When the Oresund Bridge (that’s Öresund in Swedish and Øresund in Danish) opened in 2000, it was taken as a harbinger of a bright, borderless future for Europe.
Linking Danish Copenhagen with the Swedish city of Malmo across five miles of the Oresund Strait, the bridge was an unquestionably bold feat of engineering, featuring a two-mile tunnel connecting to it via an artificial island. The bridge’s role in reshaping Scandinavia’s geography was more impressive still. It joined two countries previously linked only by sea and air and helped to bind Denmark’s first and Sweden’s third cities into a new international metro area.
Now, however, that international link-up is under intense strain—so much so that Sweden is now drawing up a law that would allow it to close the bridge. The reason: Europe’s refugee crisis.
This year, more than 120,000 refugees sought asylum in Sweden between January and November. The source of their exodus is the ongoing war in Syria, creating levels of violence and disorder so intense that hundred of thousands have risked the dangerous journey across sea and over land to reach safety. Of the 800,000 refugees who have arrived by sea this year, one in seven has ended up in Sweden.
This is substantially thanks to Swedish generosity in setting high quotas. (It also helps that conditions the country offers refugees on arrival are relatively better than elsewhere.) Other European states have notably failed to be so generous. The U.K., with more than 6.5 times the population of Sweden, has agreed to take just 20,000 Syrian refugees over the next parliamentary term.
Neighboring Denmark has taken a far tougher line. The country’s government has taken out anti-refugee advertisements in Lebanese newspapers, announcing recent 50 percent cuts to refugee benefits and emphasizing how quickly Denmark would be able to deport them. The contrast could hardly be greater with Sweden, where people crossing by train from Denmark are greeted in Malmo Station with notices reading “Welcome Refugees” in Swedish, English, and Arabic.
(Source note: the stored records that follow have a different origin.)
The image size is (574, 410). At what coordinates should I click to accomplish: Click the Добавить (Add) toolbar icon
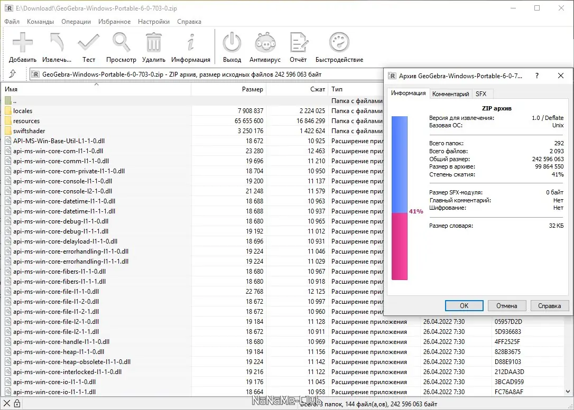coord(23,43)
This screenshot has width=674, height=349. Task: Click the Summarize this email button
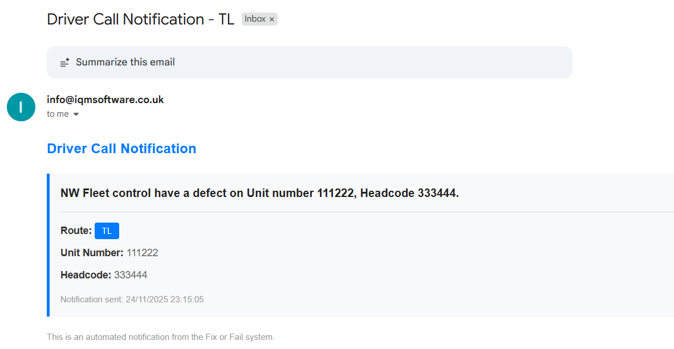[x=125, y=62]
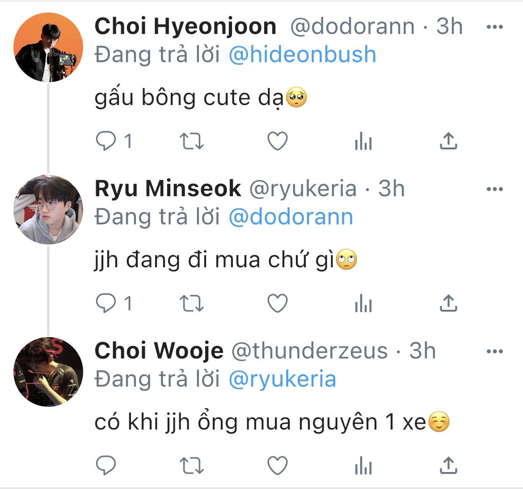
Task: Open Choi Hyeonjoon's profile picture
Action: (x=48, y=47)
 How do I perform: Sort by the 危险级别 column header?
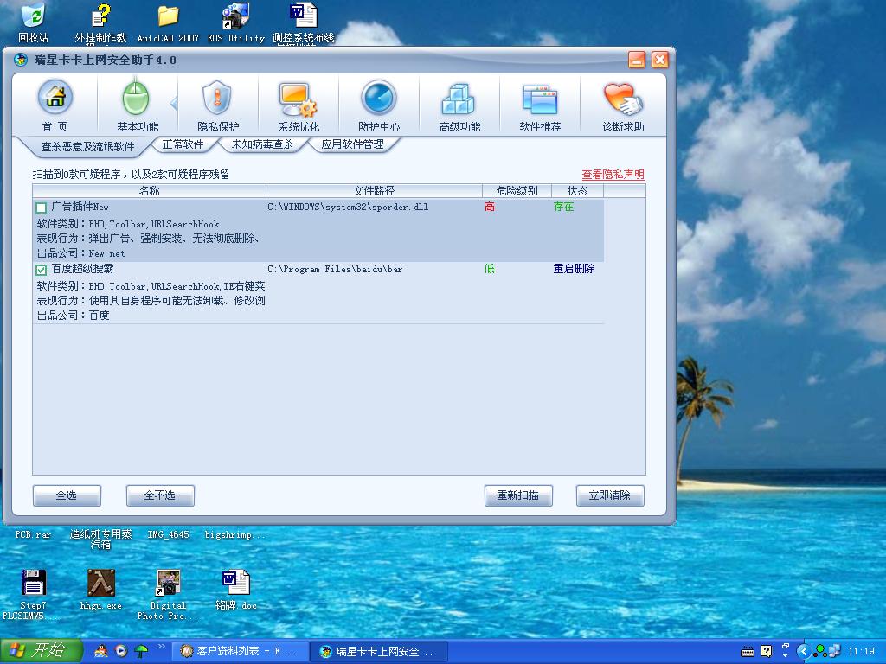pyautogui.click(x=517, y=191)
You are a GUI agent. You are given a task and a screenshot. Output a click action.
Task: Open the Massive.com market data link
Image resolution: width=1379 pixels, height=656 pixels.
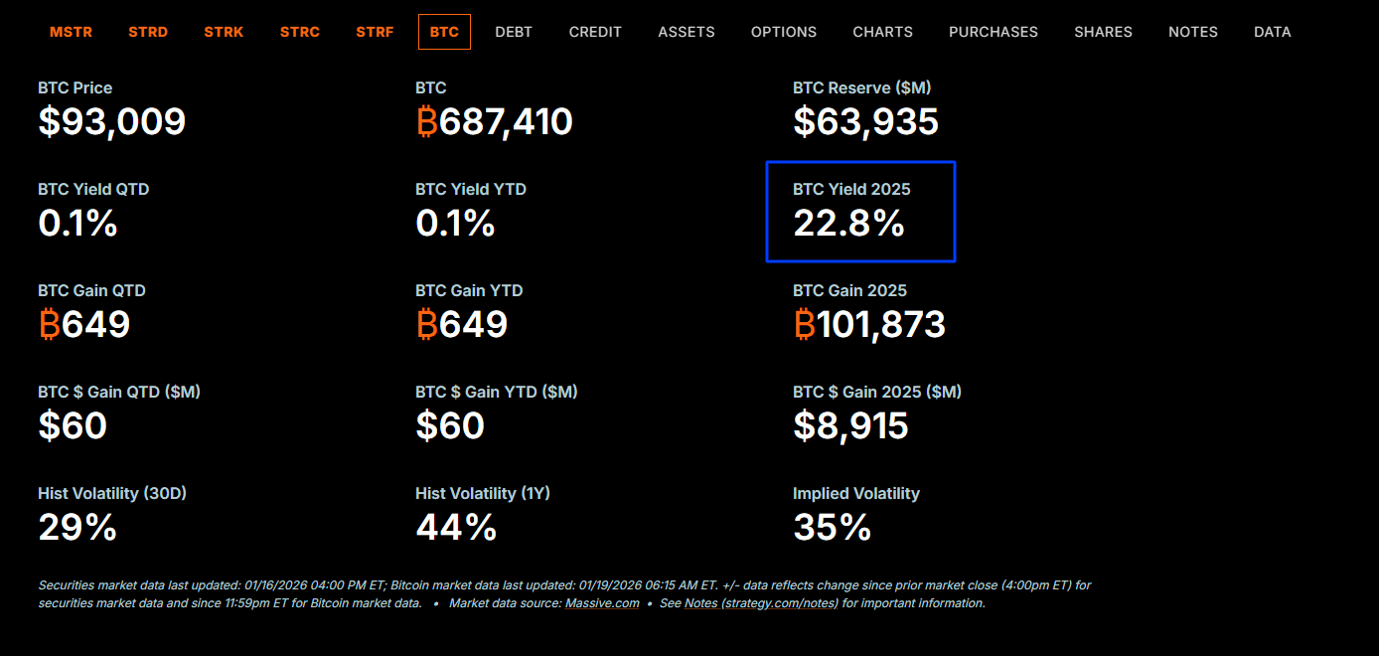click(602, 602)
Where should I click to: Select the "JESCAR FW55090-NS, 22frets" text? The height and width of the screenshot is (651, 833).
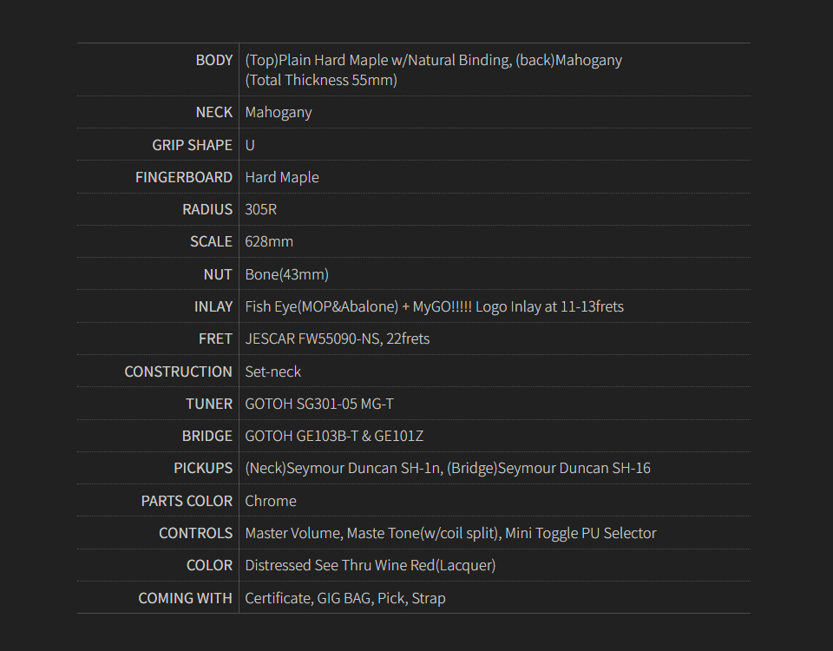point(337,339)
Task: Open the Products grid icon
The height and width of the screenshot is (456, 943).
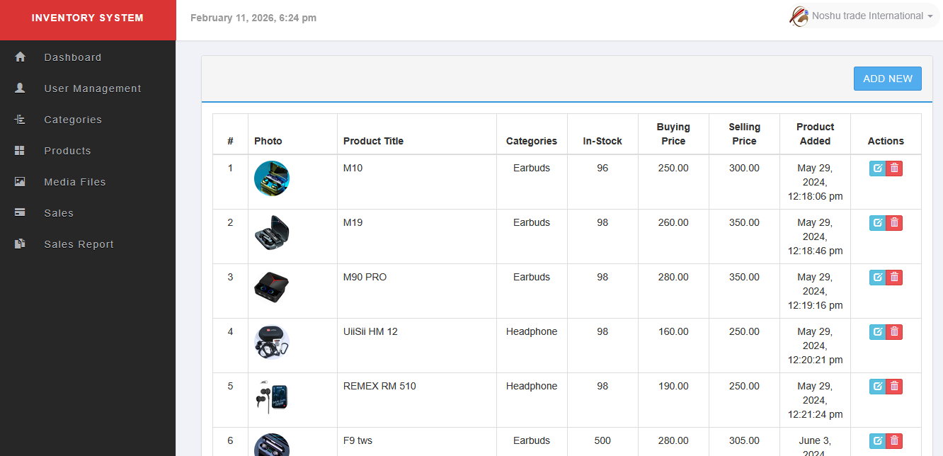Action: point(20,150)
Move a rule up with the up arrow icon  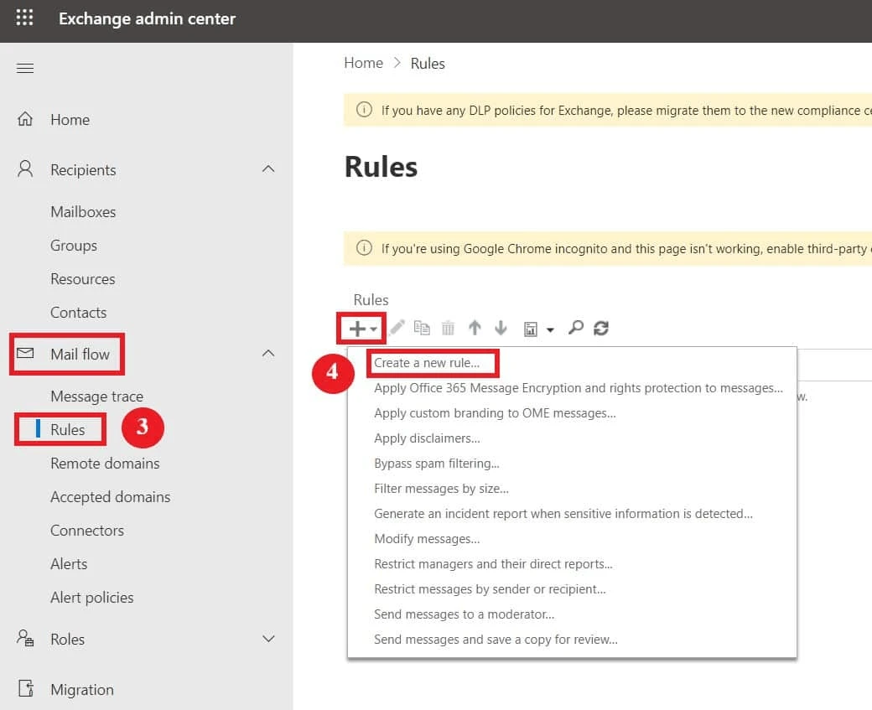[475, 328]
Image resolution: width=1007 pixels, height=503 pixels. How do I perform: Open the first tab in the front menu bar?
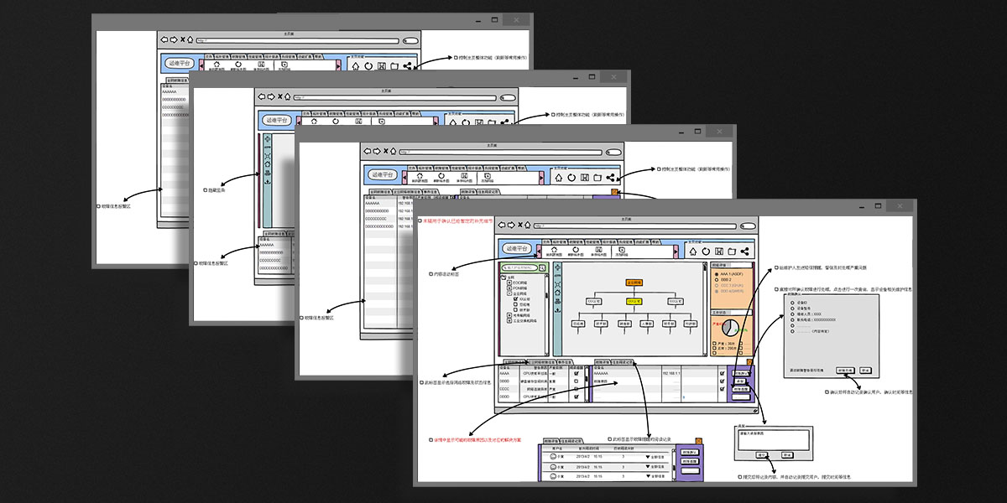tap(545, 241)
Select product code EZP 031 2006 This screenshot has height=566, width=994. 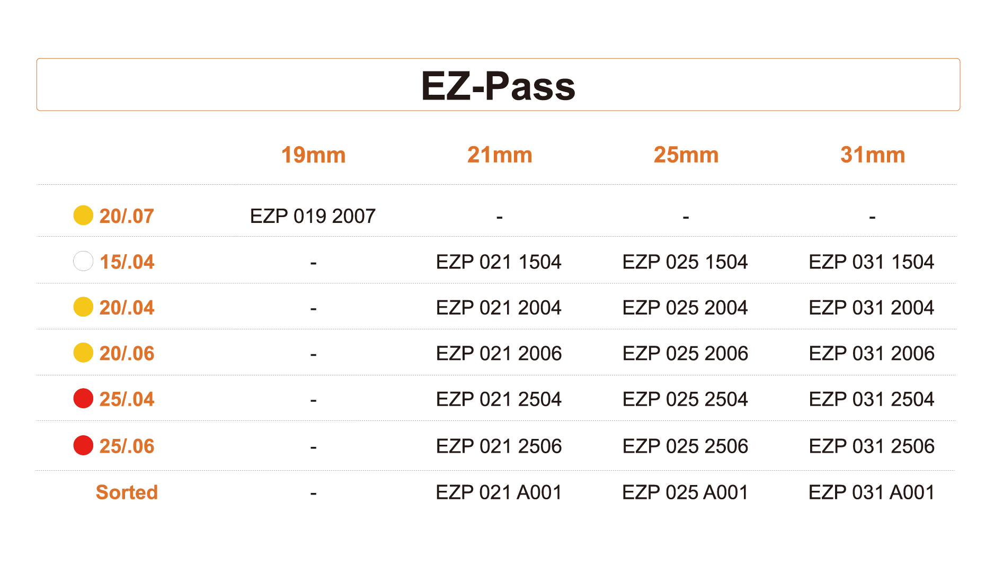pyautogui.click(x=872, y=354)
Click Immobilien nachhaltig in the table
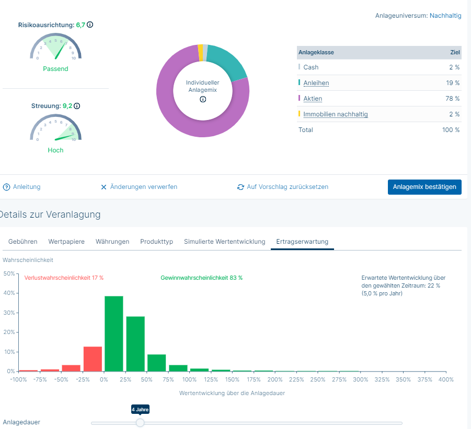 tap(336, 114)
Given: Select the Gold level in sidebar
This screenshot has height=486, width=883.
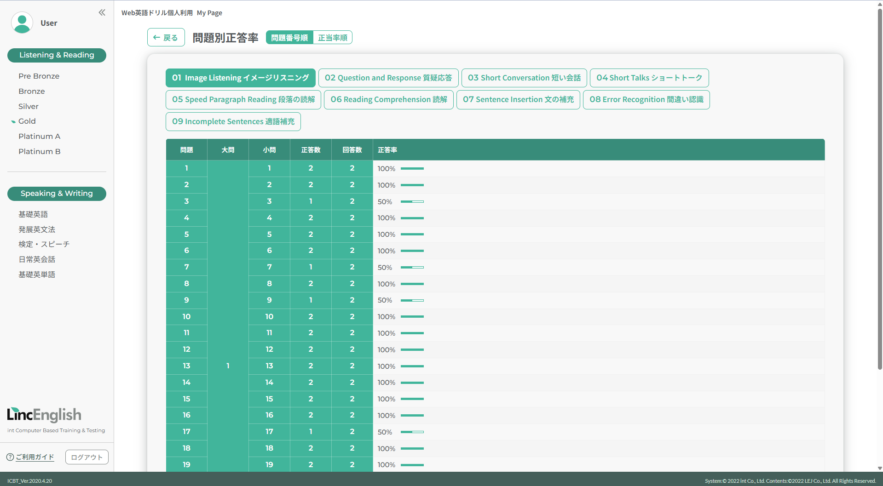Looking at the screenshot, I should 27,121.
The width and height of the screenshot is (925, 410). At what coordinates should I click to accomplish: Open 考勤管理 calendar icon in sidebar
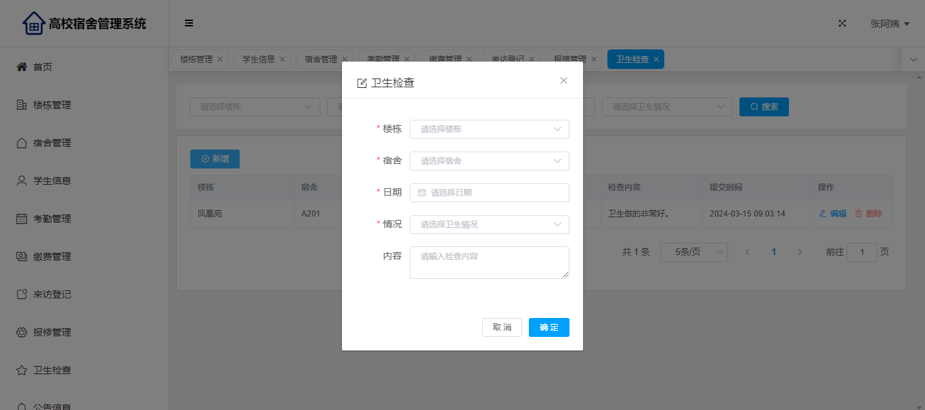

The result of the Swedish welcoming attitude is perhaps predictable: Sweden is now struggling to cope with new arrivals from across the Oresund Bridge. Its turnaround has been swift. Ten days ago, the country announced that new arrivals would be given only temporary residence permits, an admission that left the Deputy Prime Minister in tears. Now Sweden is discussing ways to temporarily shut down the bridge if—or when—the flow of refugees heading across from Denmark gets too great.
Should it be adopted, the move would prove a blow to attempts to weld Copenhagen and Malmo together as one seamless metro. With 30,000 commuters crossing the bridge daily, even a short closure could prove extremely complicated. In the meantime, far tighter controls have been promised on the bridge in the run-up to Christmas—a potential headache for the many seasonal shoppers using the link, including many Danes seeking lower prices in Sweden.
The plan is a symbolic shock as well. The Oresund Bridge represented an outward-looking Scandinavia, both as an infrastructural link and as a cultural backdrop. It is, after all, the setting for Dano-Swedish detective drama The Bridge, currently in its third season and part of a wave of recent Scandinavian TV that’s achieved a level of international success hitherto undreamed of in the region. Sweden’s Sofia Helin, the actress who plays The Bridge’s high-functioning autistic detective and hero Saga Norén, has herself weighed in, telling a Danish magazine that Denmark needs to “bloody get it together” in accepting its fair share of refugees.
With tension growing along the Oresund Strait, the extreme convenience of crossing from Denmark to Sweden is currently coming across as something of a mixed blessing.